Астрахань изнывала под ударами знойного ветра, о котором знающие моряки говорят, что он пожестче сирокко. Проклиная жарищу, я искал на окраине Астрахани дом Митрофана Алексеевича Орлова. Думалось, что узнаю его издали по пышному саду: ведь Орлов — лесовод. Но перед домом был лишь хилый палисадник. Правда, на террасе росли в кадках китайские розы, однако они в Астрахани всюду, даже в конторах.
За столом сидел старый человек с редкими седыми волосами. Половина его лица застыла в постоянной гримасе. Он с тревогой поглядывал на стрелку компаса:
— Второй день дует, и все с востока, из пекла. Вчера по радио обещали перемену, а вот поди же ты… Взгляните за окошко.
Листья на деревьях в палисаднике чуть завяли. Так бывает на недавно надломленной ветке.
— Еще немного, и начнут свертываться, сохнуть.
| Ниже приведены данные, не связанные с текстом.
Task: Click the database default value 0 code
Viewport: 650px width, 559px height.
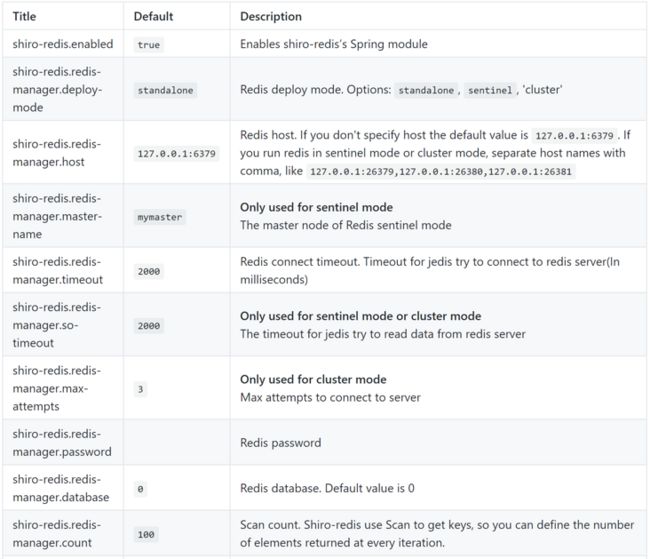Action: click(141, 489)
Он сердито нахмурил брови и отодвинул компас в сторону:
— Я, как видите, не молод, а думаю дожить до той поры, когда станут забывать это злое слово: су-хо-вей! Сделано уже многое. Вы бы посмотрели нашу полупустыню, скажем, полвека назад. Вот послушайте, какой я ее застал в молодые-то свои годы…
Он окончил Черниговскую лесную школу в первый год нашего века. Работал на Черниговщине. Однажды приехал с инспекцией крупный чиновник лесного ведомства. Ходил по песчаным дюнам, которые Орлов засадил кустами, заглянул в лесной питомник и неожиданно предложил:
— Поезжайте в Астрахань. Дело там трудное, но вы, полагаю, справитесь.
Орлов сел за книги об Астраханской губернии: безотрадное царство песков, они надвигаются, засыпая все живое… Селения переносят на новые места, но надолго ли останутся они на этих местах, если азиатская пустыня в роковом наступлении своем грозит поглотить, засыпать песками самою Волгу…
И все-таки он поехал. Недели через две на новом месте попал в бурю. При тусклом свете багрового солнца вихрь гнал тучи песка. Лежа на земле лицом вниз, задыхаясь, выплевывая из запекшегося рта песок, Орлов вспомнил песню, которую слышал в поселке: "Ах вы, злые астраханские пески…"
Начал он с малого. Ездил по селам, которым угрожало наступление песков. Говорил, что овца фабрикует пустыню. Рассказывал, как надо правильно пасти скот, чтобы он не выбивал траву вместе с корнями, убеждал, что надо сажать на песках растения, которые закрепили бы, остановили их. Его слушали с недоверием — и ничего не делали.
А пески надвигались. Они подступили к окраинам села Сасыколи. Собрался сход. Долго судили, рядили: дело дрянь, придется переносить село на новое место. Кто-то вспомнила про чудака-лесовода. Попытка — не пытка…
Орлов заложил в Сасыколи первый питомник. Крестьяне дивились: бархан, на котором посадили кустарники и посеяли степные травы, в самом деле перестал двигаться! В другом селе Орлов высадил сливы и черешню. Растеньица устояли против зноя, пустили корни. Пошел слух: а ведь лесовод, пожалуй, дельный мужик! И еще в нескольких селах появились питомники.
Потом нагрянула беда. Несколько дней подряд дул горячий ветер — все блекло, сохло на глазах. И еще один страшный враг появился в астраханской степи — небывало расплодившаяся гусеница лугового мотылька. Гусеницы ползли, оставляя за собой землю без единой травинки. Их было так много, что в степи останавливались поезда: колеса буксовали в месиве раздавленных тварей.